Physical Development and Maturity
Self-reported date of menarche and Tanner stage were obtained using a validated questionnaire that has been shown to agree with physician exam and grading of physical development of children [25, 26]. Maturation was also estimated from the maturity offset algorithm developed by Mirwald et al. which is based on estimated years from peak height velocity (PHV) [27]. The algorithm, derived from a six-year longitudinal study in boys and girls (4), explained 89% of the variance in years from PHV [27].
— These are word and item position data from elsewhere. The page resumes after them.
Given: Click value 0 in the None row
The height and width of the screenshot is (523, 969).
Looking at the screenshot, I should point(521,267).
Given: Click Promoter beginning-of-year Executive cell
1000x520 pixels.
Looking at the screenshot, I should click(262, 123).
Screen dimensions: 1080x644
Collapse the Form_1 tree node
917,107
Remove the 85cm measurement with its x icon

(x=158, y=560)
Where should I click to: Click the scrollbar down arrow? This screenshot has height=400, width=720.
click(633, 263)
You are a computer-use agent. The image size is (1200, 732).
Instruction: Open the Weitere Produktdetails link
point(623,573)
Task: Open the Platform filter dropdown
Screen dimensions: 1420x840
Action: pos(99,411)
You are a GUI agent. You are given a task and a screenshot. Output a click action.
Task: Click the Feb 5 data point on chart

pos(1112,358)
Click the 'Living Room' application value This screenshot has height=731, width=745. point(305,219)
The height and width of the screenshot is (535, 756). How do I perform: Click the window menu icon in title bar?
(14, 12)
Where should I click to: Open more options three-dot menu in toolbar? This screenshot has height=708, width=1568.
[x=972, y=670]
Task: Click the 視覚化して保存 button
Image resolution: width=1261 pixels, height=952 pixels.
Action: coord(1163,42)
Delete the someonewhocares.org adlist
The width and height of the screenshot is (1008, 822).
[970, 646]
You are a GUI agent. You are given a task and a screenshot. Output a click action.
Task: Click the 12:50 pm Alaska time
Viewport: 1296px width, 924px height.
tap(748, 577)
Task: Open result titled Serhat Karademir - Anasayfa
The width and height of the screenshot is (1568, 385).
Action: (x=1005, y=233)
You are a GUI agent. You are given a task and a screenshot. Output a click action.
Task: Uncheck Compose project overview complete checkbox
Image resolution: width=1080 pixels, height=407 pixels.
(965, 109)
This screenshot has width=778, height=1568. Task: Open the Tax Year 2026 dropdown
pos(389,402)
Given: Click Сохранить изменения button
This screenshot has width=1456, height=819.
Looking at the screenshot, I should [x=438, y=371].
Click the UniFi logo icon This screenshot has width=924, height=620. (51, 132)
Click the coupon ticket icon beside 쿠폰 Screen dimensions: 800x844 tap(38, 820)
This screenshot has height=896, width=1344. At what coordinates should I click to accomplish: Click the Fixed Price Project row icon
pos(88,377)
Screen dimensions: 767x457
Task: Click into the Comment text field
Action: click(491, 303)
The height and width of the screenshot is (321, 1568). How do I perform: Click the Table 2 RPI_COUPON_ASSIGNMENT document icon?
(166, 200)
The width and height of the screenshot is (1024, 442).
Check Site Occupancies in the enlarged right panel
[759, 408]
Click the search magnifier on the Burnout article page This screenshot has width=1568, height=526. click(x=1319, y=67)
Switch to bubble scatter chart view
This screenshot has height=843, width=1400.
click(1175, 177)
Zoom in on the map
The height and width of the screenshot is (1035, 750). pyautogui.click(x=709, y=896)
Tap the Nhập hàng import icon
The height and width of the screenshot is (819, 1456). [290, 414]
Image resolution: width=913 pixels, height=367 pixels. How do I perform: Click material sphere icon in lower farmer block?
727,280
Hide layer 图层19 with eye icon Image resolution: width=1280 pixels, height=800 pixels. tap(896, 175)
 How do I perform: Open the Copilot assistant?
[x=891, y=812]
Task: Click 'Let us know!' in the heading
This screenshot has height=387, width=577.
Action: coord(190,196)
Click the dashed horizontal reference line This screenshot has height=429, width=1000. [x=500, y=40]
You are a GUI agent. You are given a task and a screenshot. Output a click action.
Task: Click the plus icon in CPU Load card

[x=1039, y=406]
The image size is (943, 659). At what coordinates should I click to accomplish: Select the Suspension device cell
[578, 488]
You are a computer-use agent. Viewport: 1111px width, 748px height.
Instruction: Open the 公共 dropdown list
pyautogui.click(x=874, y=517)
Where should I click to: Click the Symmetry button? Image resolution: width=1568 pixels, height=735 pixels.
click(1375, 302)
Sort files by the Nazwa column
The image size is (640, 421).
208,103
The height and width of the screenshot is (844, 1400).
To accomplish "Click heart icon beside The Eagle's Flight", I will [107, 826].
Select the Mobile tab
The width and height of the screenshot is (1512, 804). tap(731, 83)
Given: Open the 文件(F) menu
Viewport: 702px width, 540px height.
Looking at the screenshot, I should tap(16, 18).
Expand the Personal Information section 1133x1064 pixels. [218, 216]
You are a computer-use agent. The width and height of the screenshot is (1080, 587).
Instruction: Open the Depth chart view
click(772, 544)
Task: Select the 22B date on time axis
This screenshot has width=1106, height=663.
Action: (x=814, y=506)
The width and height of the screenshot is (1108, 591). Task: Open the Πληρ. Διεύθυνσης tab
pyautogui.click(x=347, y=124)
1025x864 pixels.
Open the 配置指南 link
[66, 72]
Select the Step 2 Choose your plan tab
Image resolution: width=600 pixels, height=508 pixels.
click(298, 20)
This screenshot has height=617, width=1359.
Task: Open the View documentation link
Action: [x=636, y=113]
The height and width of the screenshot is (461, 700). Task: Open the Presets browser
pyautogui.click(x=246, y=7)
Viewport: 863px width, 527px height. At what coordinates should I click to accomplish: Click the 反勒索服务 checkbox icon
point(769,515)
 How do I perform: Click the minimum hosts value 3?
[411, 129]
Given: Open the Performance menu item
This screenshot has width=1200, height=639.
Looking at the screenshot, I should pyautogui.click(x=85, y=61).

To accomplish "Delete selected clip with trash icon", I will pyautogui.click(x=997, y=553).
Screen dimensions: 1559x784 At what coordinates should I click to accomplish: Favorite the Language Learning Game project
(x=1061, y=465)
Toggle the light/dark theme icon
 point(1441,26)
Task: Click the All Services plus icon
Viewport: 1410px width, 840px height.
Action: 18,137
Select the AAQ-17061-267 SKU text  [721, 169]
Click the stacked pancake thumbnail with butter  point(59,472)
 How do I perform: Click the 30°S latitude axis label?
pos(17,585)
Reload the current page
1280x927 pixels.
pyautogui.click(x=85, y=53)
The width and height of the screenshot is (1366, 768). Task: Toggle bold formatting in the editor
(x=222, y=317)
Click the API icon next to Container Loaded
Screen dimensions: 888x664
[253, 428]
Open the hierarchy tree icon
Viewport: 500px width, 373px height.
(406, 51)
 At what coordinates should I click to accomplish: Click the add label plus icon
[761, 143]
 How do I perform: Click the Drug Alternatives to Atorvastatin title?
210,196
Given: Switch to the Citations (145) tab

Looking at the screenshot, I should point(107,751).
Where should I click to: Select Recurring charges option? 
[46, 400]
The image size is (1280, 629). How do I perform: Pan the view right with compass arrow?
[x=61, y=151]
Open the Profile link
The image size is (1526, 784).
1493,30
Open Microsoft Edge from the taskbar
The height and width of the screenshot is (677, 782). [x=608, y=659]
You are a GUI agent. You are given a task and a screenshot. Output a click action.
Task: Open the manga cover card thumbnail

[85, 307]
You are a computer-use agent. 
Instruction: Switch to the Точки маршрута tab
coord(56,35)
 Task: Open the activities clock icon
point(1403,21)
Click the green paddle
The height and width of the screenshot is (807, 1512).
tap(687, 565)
DXA soft tissue assessment
Total fat mass, lean soft tissue mass and total body mass measurements were obtained from whole body DXA scans using a GE Lunar Prodigy fan beam densitometer (GE Lunar Corp. Madison, WI, USA). Dual energy x-ray absorptiometry is an accepted criterion measure for bone and soft tissue body composition [28]. All scans were performed following the GE/Lunar standard manufacturer protocols (GE Lunar Prodigy-software version 5.60.003) [18]. Percent body fat was calculated as the ratio of total body fat mass to total body mass. All DXA scans were performed by a licensed, certified operator and the scanner was calibrated daily for precision and accuracy. DXA precision and coefficients of variation in our laboratory have been reported previously [29].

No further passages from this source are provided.